9. The defendants further contend that the trial court committed reversible error by repeatedly expressing or intimating opinions concerning the evidence adduced at trial. See generally OCGA § 9-10-7 (Code Ann. § 81-1104). However, we are cited to no instance in which defense counsel objected or moved for a mistrial on this ground, and it is axiomatic that in the absence of an objection or motion for mistrial, an appellant cannot complain on appeal that he was prejudiced by such alleged conduct. See Myrick v. State, 155 Ga. App. 496, 498 (271 SE2d 637) (1980); Mitchell v. Gay, 111 Ga. App. 867, 874 (8) (143 SE2d 568) (1965). Furthermore, in none of the instances cited to us did the trial judge in fact express any opinion as to what had or had not been proved. At most, his responses to certain witnesses may have, on occasion, betrayed a feeling that their testimony was not relevant to the issues being tried or not responsive to the questions being asked.
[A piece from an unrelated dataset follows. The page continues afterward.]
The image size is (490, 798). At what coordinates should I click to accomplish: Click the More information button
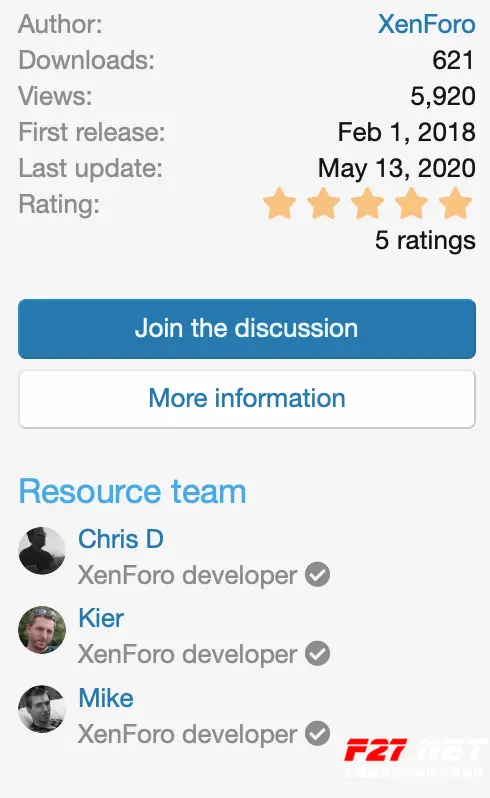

10. The trial court did not err in charging the jury that it could hold Georgia Kraft liable for Walker’s actions if it concluded that the company had expressly authorized or ratified those actions. The testimony of the defense witnesses notwithstanding, there was evidence from which the jury could reasonably have inferred that Walker’s decision to take out the warrants was influenced by Georgia Kraft employees, acting on behalf of the company and within the scope of their employment. See generally Planters Cotton Oil Co. v. Baker, 181 Ga. 161 (181 SE 671) (1935); Davison-Paxon Co. v. Norton, 69 Ga. App. 77, 80 (2) (24 SE2d 723) (1943).

11. The trial court erred in charging the jury that a corporation is not relieved of liability because of any limitations on the powers of its officers which may be contained in its articles of incorporation or its by-laws, as there was no evidence of any such limitations in Georgia Kraft’s articles of incorporation or by-laws. However, there appears to be no reasonable possibility that this error could have affected the outcome of the trial.

12. The trial court did not err in failing to give the defendants’ requested charge that its verdict could not be based on speculation, *243conjecture, or guesswork. While such a charge may be appropriate with reference to claims for special damages or attorney fees (see, e.g., Studebaker Corp. v. Nail, 82 Ga. App. 779, 785 (62 SE2d 198) (1950); Bennett v. Assoc. Food Stores, 118 Ga. App. 711 (2) (165 SE2d 581) (1968); Development Corp. of Ga. v. Berndt, 131 Ga. App. 277 (205 SE2d 868) (1974); Davis v. Fomon, 144 Ga. App. 14 (240 SE2d 581) (1977)), it is not appropriate in a tort action such as this, wherein the only damages sought are general and punitive damages. See generally Wilborn v. Elliott, 149 Ga. App. 541, 542 (4) (254 SE2d 755) (1979); Progressive Life Ins. Co. v. Doster, 98 Ga. App. 641 (7) (106 SE2d 307) (1958).

Decided November 18, 1983 Rehearings denied December 7, 1983 Claude A. Bray, Jr., John M. Taylor, Eugene G. Partain, R. Carl Cannon, for appellant (case no. 66522). W. Gordon Hamlin, Jr., M. Kathryn O’Shields, Eugene G. Partain, R. Carl Cannon, John M. Taylor, A. Paul Cadenhead, E. Clayton Scofield III, Claude A. Bray, Jr., for appellants (case no. 66523). James E. Butler, B. Randall Blackwood, for appellee.

13. We do not reach the defendants’ contention that the award of $4,000,000 in punitive damages was excessive, since the judgment of the trial court is being reversed on other grounds.

14. The defendants’ remaining enumerations of error are either rendered moot by the foregoing or concern matters which are unlikely to reoccur upon any retrial of the case.

Judgment reversed.

Deen, P. J., Banke and Carley, JJ., concur. Banke, J., also concurs specially.